▽

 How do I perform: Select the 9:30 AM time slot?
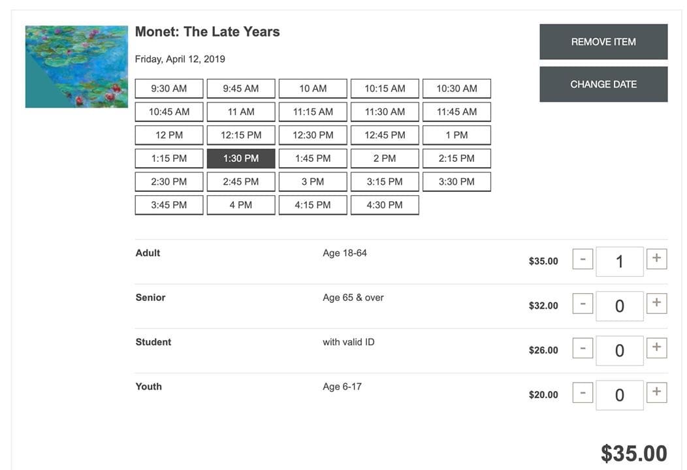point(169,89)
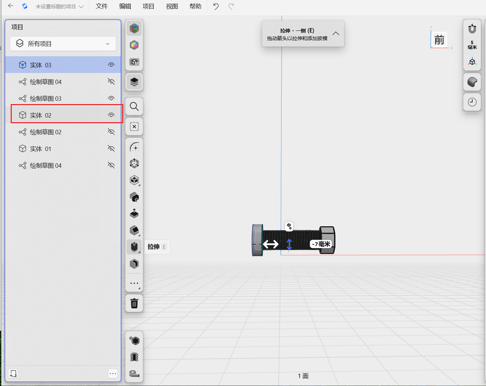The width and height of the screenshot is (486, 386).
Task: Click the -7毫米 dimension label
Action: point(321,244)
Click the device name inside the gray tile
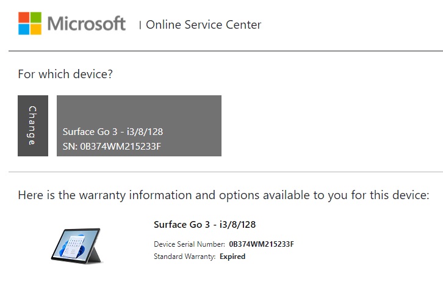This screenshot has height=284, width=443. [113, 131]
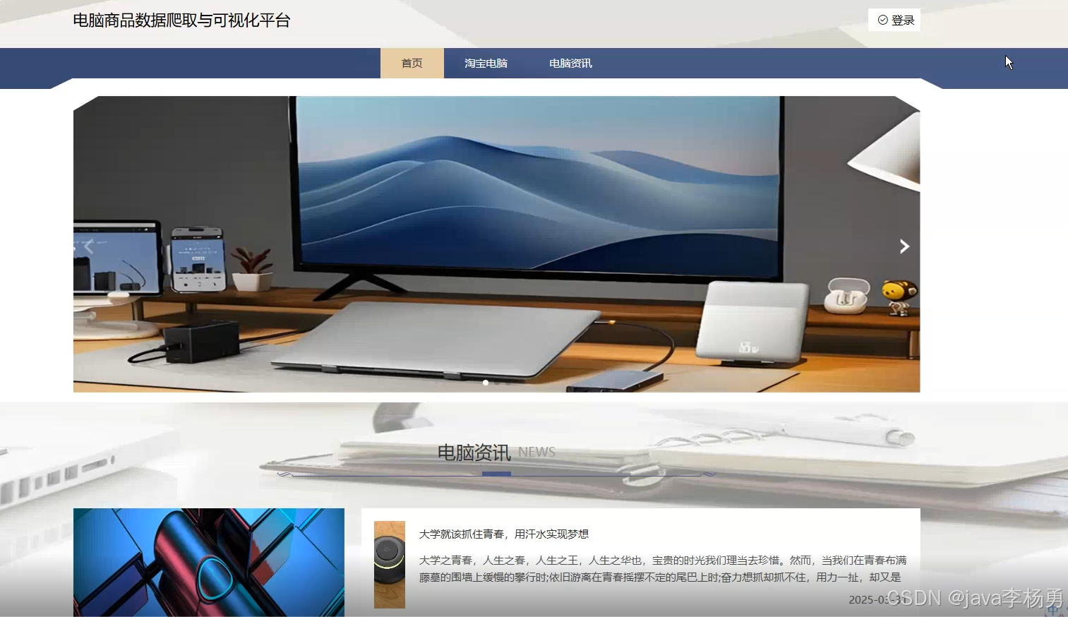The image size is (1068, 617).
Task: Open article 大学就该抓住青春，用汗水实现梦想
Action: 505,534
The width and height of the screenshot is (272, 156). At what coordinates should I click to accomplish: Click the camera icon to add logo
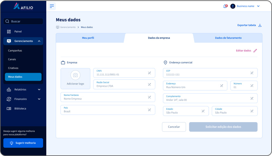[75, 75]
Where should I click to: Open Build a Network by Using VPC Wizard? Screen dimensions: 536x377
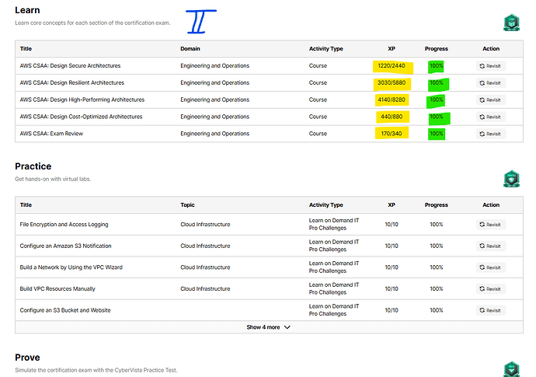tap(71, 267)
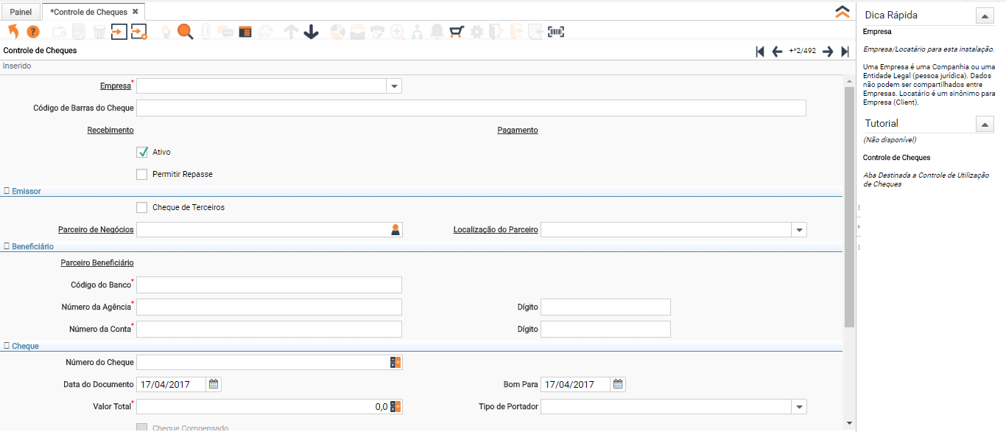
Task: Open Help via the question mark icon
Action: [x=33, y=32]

△

Which lines in the entries above contain the word "icon"? Locate each one, treating case as significant, and copy it out in full.

* Response below:
The width and height of the screenshot is (272, 156). At what coordinates should I click to accomplish: Click the camera icon to add logo
Task: Open Help via the question mark icon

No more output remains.